Damn! This beautiful woman wanted him. Him! He should be falling down on his knees in gratitude. Not trying to send her away. He rained kisses along her face and neck, showing her just how much he wanted her.
He’d settle for a weekend. A day. An hour. If that’s what she wanted. He wanted her. He’d given her the chance to be free of him. On Monday when she was back in D.C. and finding out what he’d done, he’d have this memory. That would have to be enough.
“Where were you?” she asked, clinging to him.
Her warm
th seeped through to his cold bones. “I swam to Point Loma and watched the lights come on across the bay.” It was miles. And dangerous. But what he’d been trained to do.
“The Hotel del?”
The pain of physical exertion and taxed lungs was nothing compared to staring at, and thinking about, what might have been. “I don’t have reservations,” he said sheepishly.

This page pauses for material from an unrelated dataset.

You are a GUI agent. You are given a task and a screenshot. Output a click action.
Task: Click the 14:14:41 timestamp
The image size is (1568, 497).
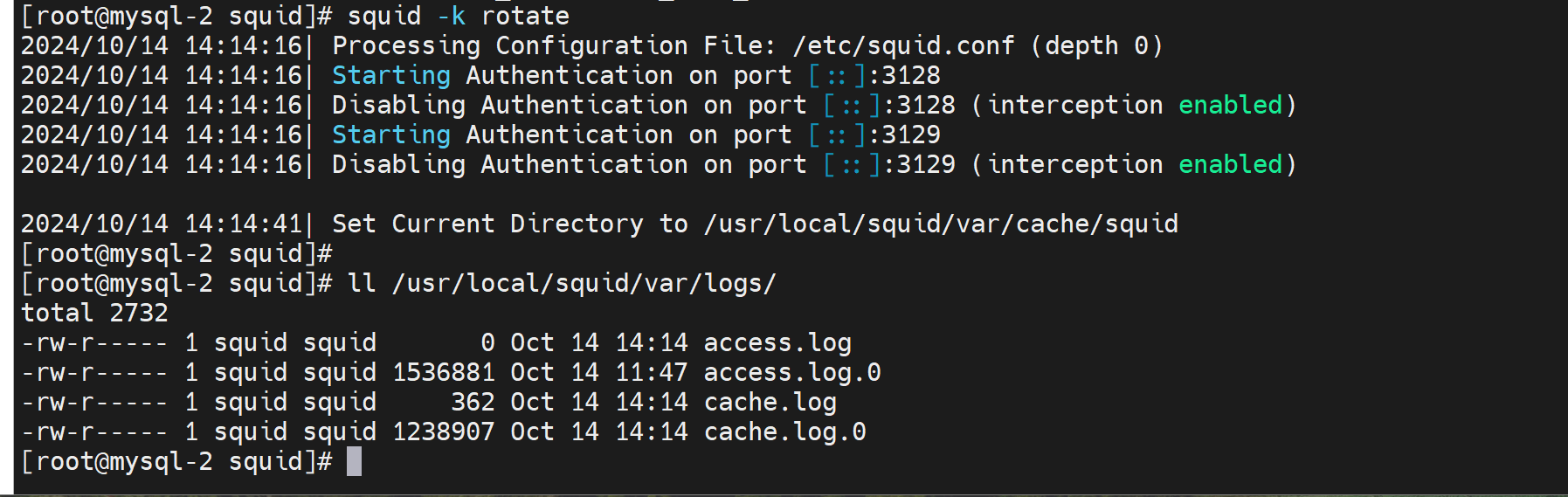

“It doesn’t matter. How do we get from kisses to the bedroom?”
“Just take the stairs.”
“I don’t think my legs will carry me.”
He swept her into his arms. “No problem. I do stairs.” He headed up the steps. “Where’s your luggage?”
“On its way to Dulles. I don’t even have a toothbrush.” She punched in his security code.
“I know where you left one.”
Navigating the house in the dark, Marc took the stairs two at a time. They were still lip-locked when he pushed through the bedroom door.
Tabby felt the awkwardness of the moment when he set her gently, on her feet. They were in his bedroom. They were about to make love. How many times had she imagined it? But she’d never really believed they’d get this far.
“Music?” he asked, tuning the clock radio until he found a love song. “Wait for me. I have to rinse off the salt.” He left her standing in the middle of the room and disappeared into the bathroom.
She sank down onto the bed. Realizing where she sat, she stood up and looked anywhere except the mirrors.
She heard the shower. Should she join him? She kicked off her shoes and stripped off her panty hose. But before she could make a decision, he emerged wrapped in a towel. Her heart skipped about three beats, then started up again on the double.
Toting condoms in one hand, a lit votive candle with a light vanilla scent in the other, he placed both on the nightstand. “Lights, music, protection.” He talked to himself. “Shower, deodorant. What am I forgetting?”
He was being absolutely adorable.
“Me,” Tabby said, softly.
“Never,” he said, taking her hand. “I’m just nervous.”